Y esta es la pedagogía del Maestro, esta es la pedagogía de Dios con su Pueblo. Pasar de la indiferencia del zapping al «ánimo, levántate, el Maestro te llama» (Mc 10,49). No porque seamos especiales, no porque seamos mejores, no porque seamos los funcionarios de Dios, sino tan solo porque somos testigos agradecidos de la misericordia que nos transforma. Y, cuando se vive así, hay gozo y alegría, y podemos adherirnos al testimonio de la hermana, que en su vida hizo suyo el consejo de San Agustín: “Canta y camina”. Esa alegría que viene del testigo de la misericordia que transforma.
No estamos solos en este camino.
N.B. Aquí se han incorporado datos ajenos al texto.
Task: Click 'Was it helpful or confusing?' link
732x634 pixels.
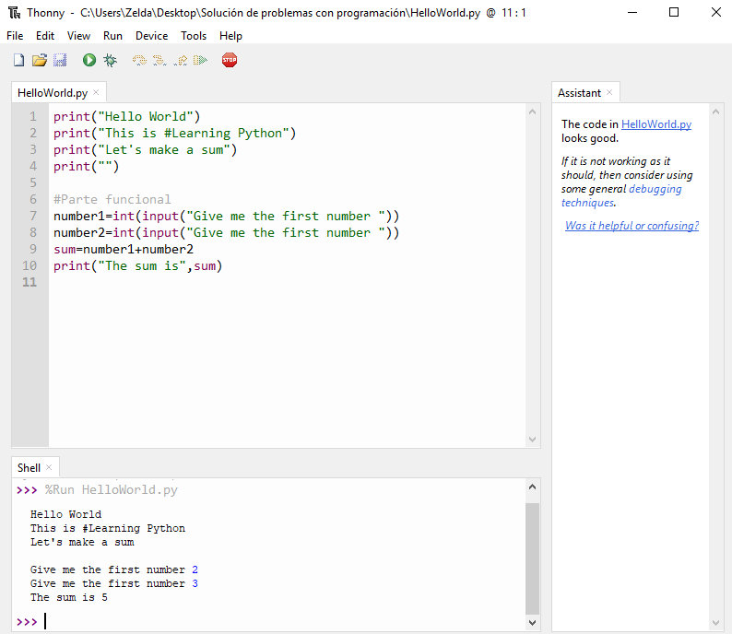Action: (632, 226)

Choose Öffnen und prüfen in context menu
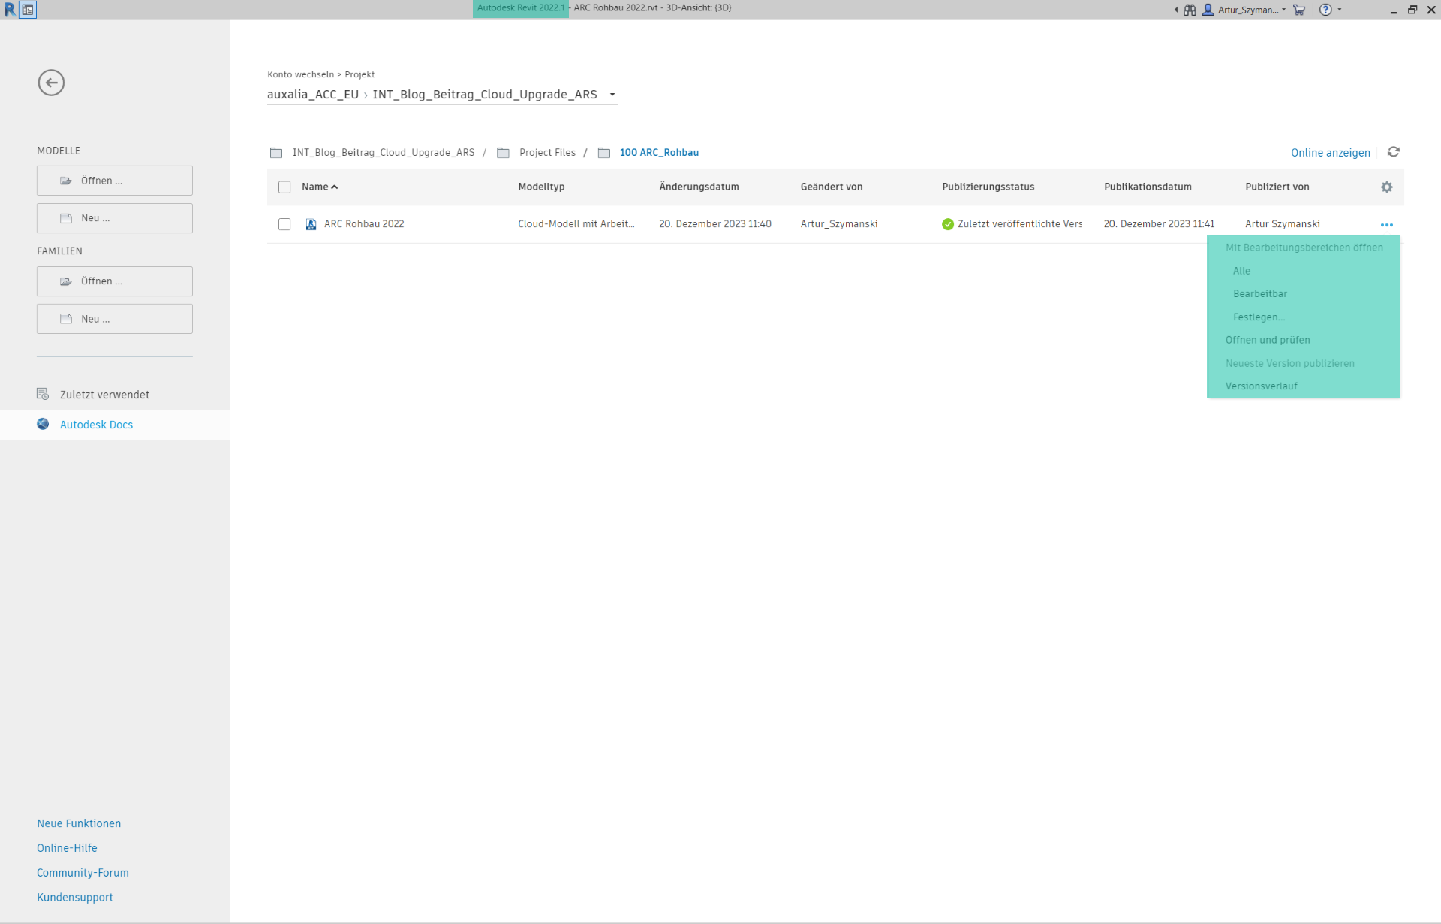(1268, 340)
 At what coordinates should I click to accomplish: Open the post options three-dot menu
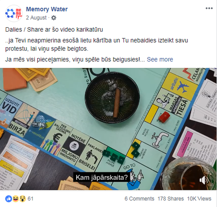pyautogui.click(x=209, y=9)
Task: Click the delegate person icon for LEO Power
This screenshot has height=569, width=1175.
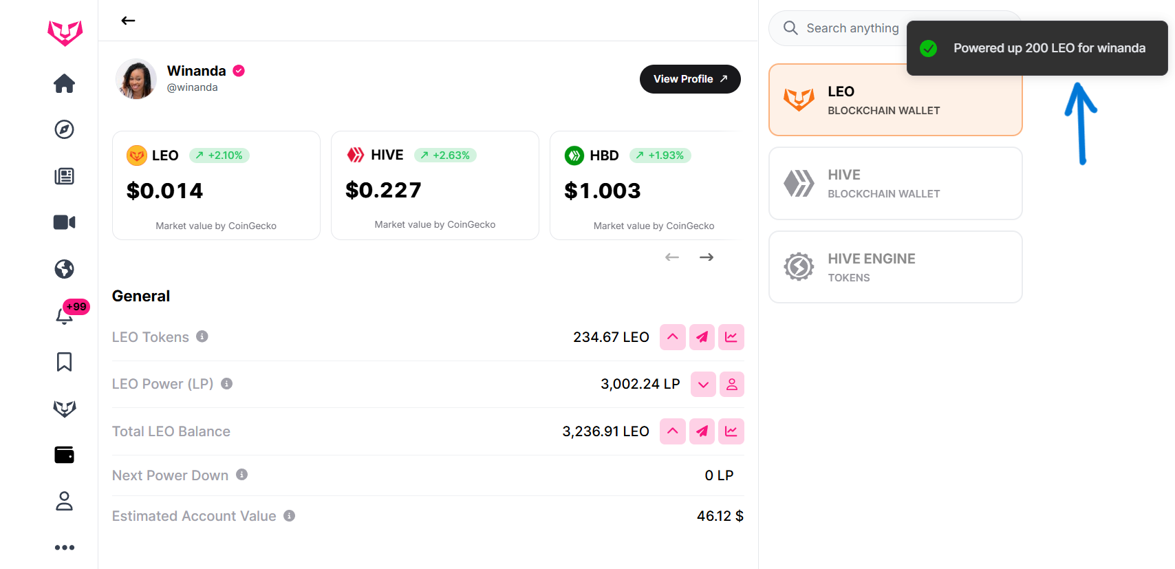Action: 731,385
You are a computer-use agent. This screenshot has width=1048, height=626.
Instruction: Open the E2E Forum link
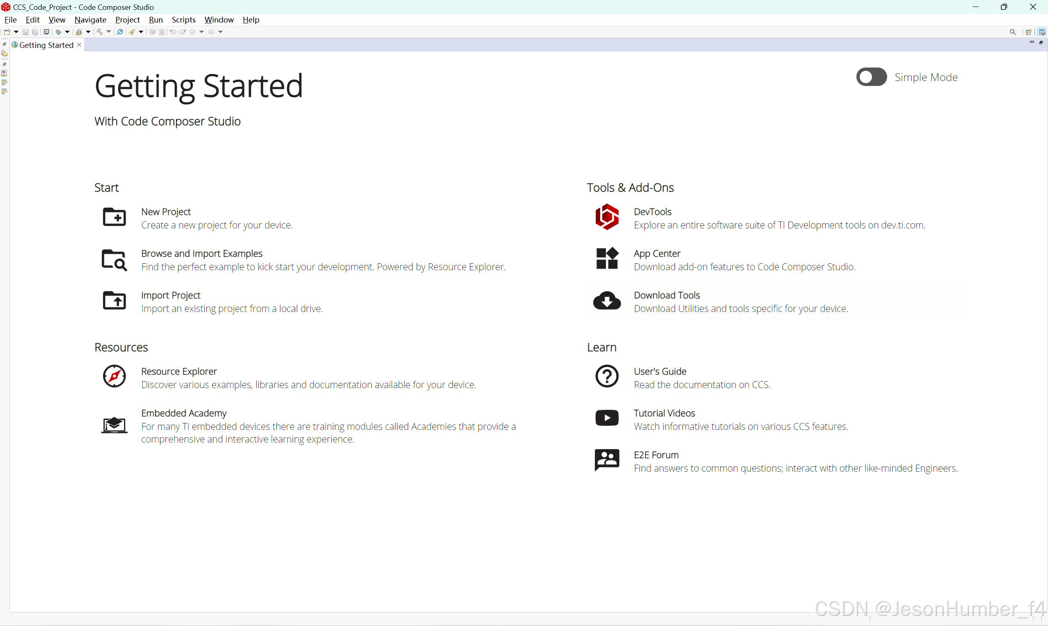[x=656, y=455]
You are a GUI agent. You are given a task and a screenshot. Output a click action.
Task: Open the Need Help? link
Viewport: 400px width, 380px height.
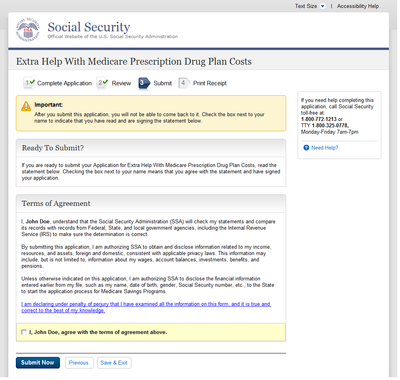click(325, 148)
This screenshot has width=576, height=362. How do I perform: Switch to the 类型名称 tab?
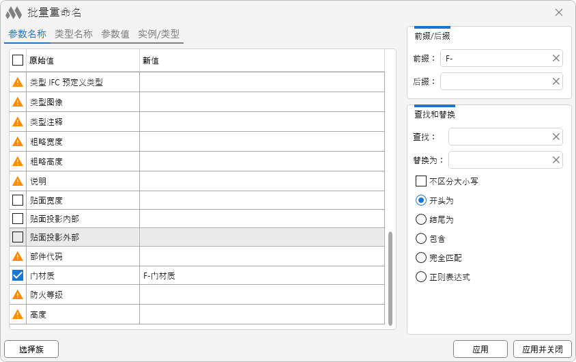click(73, 34)
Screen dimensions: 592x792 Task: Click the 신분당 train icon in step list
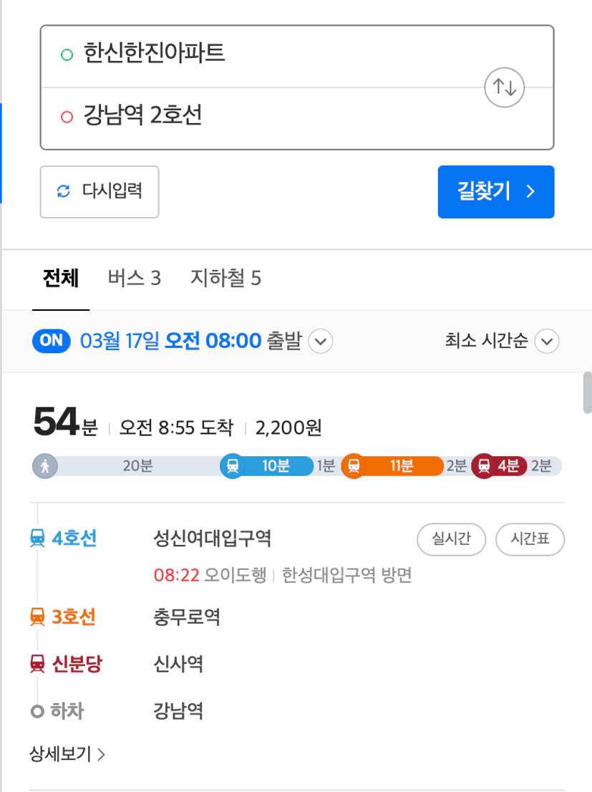click(x=37, y=664)
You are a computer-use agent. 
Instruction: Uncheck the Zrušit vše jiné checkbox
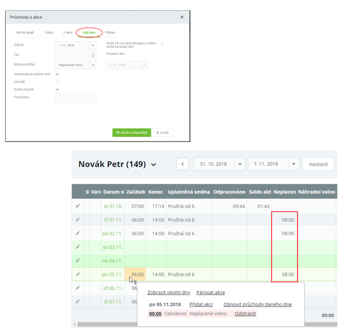point(58,89)
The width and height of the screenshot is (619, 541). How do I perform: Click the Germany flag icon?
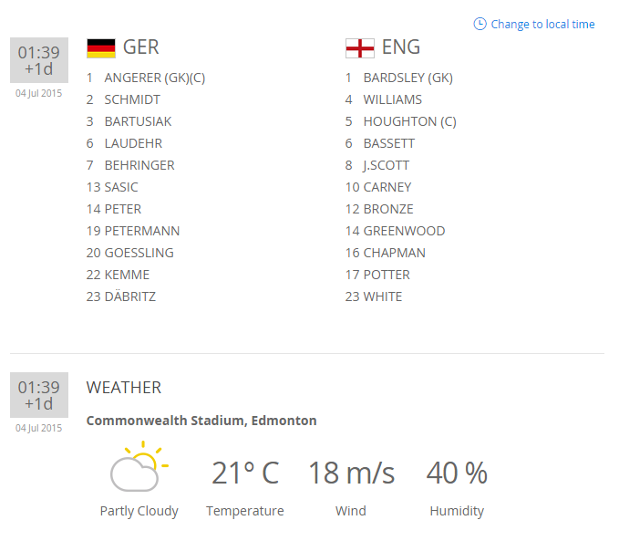click(101, 48)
Nos ayudamos con el ejemplo y la oración los unos a los otros. Tenemos a nuestro alrededor una nube de testigos (cf. Hb 12,1). Recordemos a la beata Nazaria Ignacia de Santa Teresa de Jesús, que dedicó su vida al anuncio del Reino de Dios en la atención a los ancianos, con la «olla del pobre» para quienes no tenían qué comer, abriendo asilos para niños huérfanos, hospitales para heridos de la guerra, e incluso creando un sindicato femenino para la promoción de la mujer. Recordemos también a la venerable Virginia Blanco Tardío, entregada totalmente a la evangelización y al cuidado de las personas pobres y enfermas. Ellas y tantos otros anónimos, del montón, de los que seguimos a Jesús, son estímulo para nuestro camino. ¡Esa nube de testigos! Vayamos adelante con la ayuda de Dios y colaboración de todos. El Señor se vale de nosotros para que su luz llegue a todos los rincones de la tierra. Y adelante, canta y camina. Y, mientras cantan y caminan, por favor, recen por mí, que lo necesito. Gracias.